Home > Teaching > CS 423: Multi-core and Multiprocessor Architecture

CS 423: Multi-core and Multiprocessor Architecture

Units: 3-0-0-0 (9)

 

Pre-requisites: CS220

 

Objectives:

The primary objective of the course is to discuss the principles and practices of the design of the contemporary multi-core and multiprocessor architectures.

 

Summary:

This course studies the principles and practices of multi-core and multiprocessor design. It introduces students to the broad topics such as cache coherence, memory consistency models, synchronization primitives, on-chip interconnection networks, and performance pathologies of shared memory parallel programs.

 

Contents:
Sl.
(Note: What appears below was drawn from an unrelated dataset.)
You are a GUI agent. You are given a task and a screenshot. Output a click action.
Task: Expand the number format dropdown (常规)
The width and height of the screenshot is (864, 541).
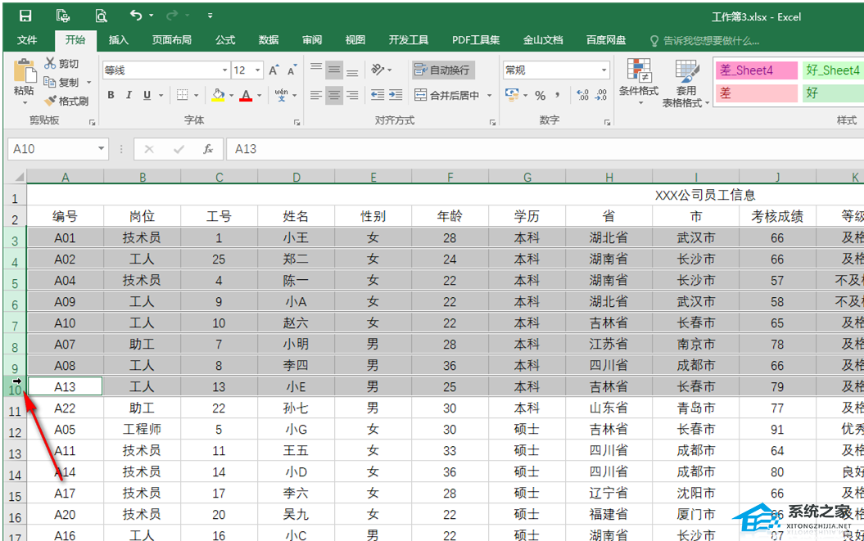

No. Broad Title Topics No. of Lectures
(Each 75 minutes)
1. Introduction Multi-cores: why and what; Moore’s law; Dennard scaling 2
2. Fundamentals of memory system Virtual memory; address translation hardware; SRAM and caches; DRAM and main memory 6
3. Tools and techniques for evaluating architectures Simulation; dynamic binary instrumentation; performance counters; use of special instructions such as cupid of x86 3
4. Introduction to shared memory multiprocessors and multi-cores Types of architectures; problem of cache coherence; specification of cache coherence protocols as a set of invariants; basics of memory consistency models 5
5. Shared memory synchronization Hardware support for efficient synchronization; interplay of cache coherence, speculative execution, and synchronization primitives; implementation of efficient locks and barriers 3
6. Performance analysis of shared memory parallel programs Brief introduction to shared memory parallel programming techniques: POSIX thread model, OpenMP, fork/mmap; performance pathologies of shared memory parallel programs; influence of cache coherence and synchronization 3
7. Scalable cache coherence Directory-based coherence protocols and their implementation; case study of SGI Origin 2000 protocol 3
8. Memory consistency models Sequential consistency, total store order, partial store order, processor consistency, weak ordering, release consistency 2
9. Interconnection networks Topologies, integrated router design, routing techniques for networks on chip, interplay of deadlockfree routing and cache coherence; virtual channels 2
 
References/Books:
  1.  D. E. Culler and J. P. Singh with A. Gupta. Parallel Computer Architecture: A Hardware/Software Approach. Morgan-Kaufmann publishers.
  2.  J. L. Hennessy and D. A. Patterson. Computer Architecture: A Quantitative Approach. Morgan Kaufmann/Elsevier-India.